I’ve been throwing out nearly all my container plants as they have just been too difficult to maintain with our water situation here. But…I can’t find a place for my Violette de Bordeaux fig in the ground :frowning:

The best site is against the south-facing side of the house where there is only a narrow planting strip with no real soil depth, between a sidewalk and the foundation. I’ve got the fig in a plastic pot right now (18 gal) but I’d like something sturdier and perhaps larger–maybe on wheels? Ideally it would be something you could remove the sides of every year or so in order to root prune. The container would have to be wider than it is deep as I would need to be able to get around it to work on the espaliers on the other side of the sidewalk.

Before I attempt to reinvent the wheel, has anyone seen anything like this? Or have any suggestions?

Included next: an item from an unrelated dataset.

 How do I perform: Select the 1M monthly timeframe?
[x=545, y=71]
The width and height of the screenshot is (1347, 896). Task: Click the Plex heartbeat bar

If you have the tools and skills, I’d suggest making your own with something like drop down sides and casters. Then you could size it to your specific needs.

1 Like

I will catch all the pots as many as you throw out😉

I’ve got a few 25 gallon pots that a nice and squat. But they are heavy as an elephant. I have to drag them around the yard…hoping to get a dolly this summer!

I got them used from a nursery, fyi.

1 Like

A heavy grow bag root prunes automatically. I have fig trees in them and pop them out of the ground every year with a heavy all-metal spade which automatically root prunes them. I lean them onto a handcart and, voila, I have wheels. Huge advantage over containers is that you can use real soil and therefore get double the bang for the buck in terms of volume (not weight!).

Plant them the amount your shallow soil allows and pile some mulch as high as you can up the sides and you will be in business.

1 Like

Alan, the heavy grow bags you use, are they the felt fabric kind? Or something different?

The ones I use in my nursery are different than the ones I’m discussing here. Carl Whitcomb developed a bag while working for OklahomaSU that is heavy propylene I believe. Since then there have been several knock offs that are widely available. The company that distributes his original bag is in Oregon. When the university wouldn’t allow Carl to manufacture his original design he came up with another which works better than the original for dry tree farming (no irrigation).